The controversies and dilemmas in contemporary psychiatry are so numerous and serious that they, to a great extent, define psychiatry. Yet most psychiatrists pay little attention to the field's controversies, maintaining that talking about controversies tarnishes psychiatry's reputation and them along with it. Critics of psychiatry use these controversies and dilemmas, along with psychiatrists' unwillingness to discuss them, to undermine psychiatry. They question the existence of mental disorder and the purpose of psychiatric therapy. Kecmanovic undertakes a major effort of resolving with science, not ideology, such dilemmas.
Although psychiatrists give no thought to the mind-body relationship, their attitude towards this relationship determines their approach to the mentally ill, their understanding of the origin and nature of the mental disorder, and the therapy they think has priority. Sometimes psychiatrists implicitly or explicitly cite a specific school of philosophy in order to find conceptual support for their particular practice. As a result psychiatrists do not speak the same language about the same issues. Kecmanovic suggests that there can be no dialogue without common language; opposing views cannot converge without dialogue.

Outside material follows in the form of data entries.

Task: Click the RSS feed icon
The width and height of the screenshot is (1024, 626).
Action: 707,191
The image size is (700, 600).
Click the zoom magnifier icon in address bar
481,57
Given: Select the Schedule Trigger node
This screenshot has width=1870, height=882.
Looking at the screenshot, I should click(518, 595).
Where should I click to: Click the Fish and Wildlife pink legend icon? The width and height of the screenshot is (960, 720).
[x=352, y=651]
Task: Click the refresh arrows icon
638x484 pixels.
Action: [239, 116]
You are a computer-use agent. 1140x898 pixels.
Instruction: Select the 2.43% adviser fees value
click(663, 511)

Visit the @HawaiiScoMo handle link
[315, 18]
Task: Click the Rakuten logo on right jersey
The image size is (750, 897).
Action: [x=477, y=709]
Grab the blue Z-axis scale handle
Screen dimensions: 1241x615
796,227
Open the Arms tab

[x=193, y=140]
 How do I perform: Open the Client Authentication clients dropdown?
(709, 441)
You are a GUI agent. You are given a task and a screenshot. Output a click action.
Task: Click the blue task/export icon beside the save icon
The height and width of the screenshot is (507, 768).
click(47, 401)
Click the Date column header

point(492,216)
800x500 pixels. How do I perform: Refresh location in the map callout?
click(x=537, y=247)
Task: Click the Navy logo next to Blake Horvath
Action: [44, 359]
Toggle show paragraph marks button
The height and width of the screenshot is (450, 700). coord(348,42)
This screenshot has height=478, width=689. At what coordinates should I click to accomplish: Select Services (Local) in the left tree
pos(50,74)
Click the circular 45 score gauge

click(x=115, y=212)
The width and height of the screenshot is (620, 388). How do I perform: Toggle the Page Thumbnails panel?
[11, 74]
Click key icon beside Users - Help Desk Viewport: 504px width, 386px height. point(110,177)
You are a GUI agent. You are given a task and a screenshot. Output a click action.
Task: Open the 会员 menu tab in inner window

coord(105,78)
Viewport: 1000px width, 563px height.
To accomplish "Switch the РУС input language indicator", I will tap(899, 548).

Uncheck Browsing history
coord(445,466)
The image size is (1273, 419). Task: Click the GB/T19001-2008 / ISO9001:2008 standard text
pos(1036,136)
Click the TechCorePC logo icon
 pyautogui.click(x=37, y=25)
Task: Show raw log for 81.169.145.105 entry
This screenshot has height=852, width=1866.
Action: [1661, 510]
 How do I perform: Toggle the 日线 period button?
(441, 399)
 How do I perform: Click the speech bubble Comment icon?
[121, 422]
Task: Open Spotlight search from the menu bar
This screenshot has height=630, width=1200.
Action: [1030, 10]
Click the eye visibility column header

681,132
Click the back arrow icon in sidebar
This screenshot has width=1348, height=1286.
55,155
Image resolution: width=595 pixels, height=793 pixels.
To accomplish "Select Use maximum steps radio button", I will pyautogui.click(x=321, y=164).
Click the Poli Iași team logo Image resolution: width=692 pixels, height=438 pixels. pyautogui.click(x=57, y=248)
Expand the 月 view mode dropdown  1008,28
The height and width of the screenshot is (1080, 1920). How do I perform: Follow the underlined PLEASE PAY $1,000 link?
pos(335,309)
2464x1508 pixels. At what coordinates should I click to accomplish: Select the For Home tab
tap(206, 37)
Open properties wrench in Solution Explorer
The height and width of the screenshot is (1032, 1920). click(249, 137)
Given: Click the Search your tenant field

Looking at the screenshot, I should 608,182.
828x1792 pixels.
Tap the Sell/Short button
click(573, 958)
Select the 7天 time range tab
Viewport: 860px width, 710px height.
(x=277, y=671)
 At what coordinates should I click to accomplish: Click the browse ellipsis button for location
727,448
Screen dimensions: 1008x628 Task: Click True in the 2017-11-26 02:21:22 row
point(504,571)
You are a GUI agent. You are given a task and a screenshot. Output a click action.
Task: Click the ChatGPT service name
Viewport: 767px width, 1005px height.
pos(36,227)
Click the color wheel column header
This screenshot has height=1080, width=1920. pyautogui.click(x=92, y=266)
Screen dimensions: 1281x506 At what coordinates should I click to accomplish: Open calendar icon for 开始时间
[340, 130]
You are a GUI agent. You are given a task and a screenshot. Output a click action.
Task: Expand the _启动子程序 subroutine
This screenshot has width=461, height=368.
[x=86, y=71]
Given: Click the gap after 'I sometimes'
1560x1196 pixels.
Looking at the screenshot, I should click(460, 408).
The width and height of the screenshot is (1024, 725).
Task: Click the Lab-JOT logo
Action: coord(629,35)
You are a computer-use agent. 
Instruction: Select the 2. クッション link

The behavior of the mentally ill is socially jarring. This is a major reason why the mentally ill are considered to be a menace. They threaten prevailing manners of communicating, expressing one's thoughts and feelings, and the existing meaning of symbols in a given environment. Deviance of a person with a mental disorder is specific; socially perceived as incomprehensible, irrational, and unpredictable. What is common to all reactions to the disruptive nature of a mental disorder is the desire to be protected from those with illness; in other words, to put them under control and supervision.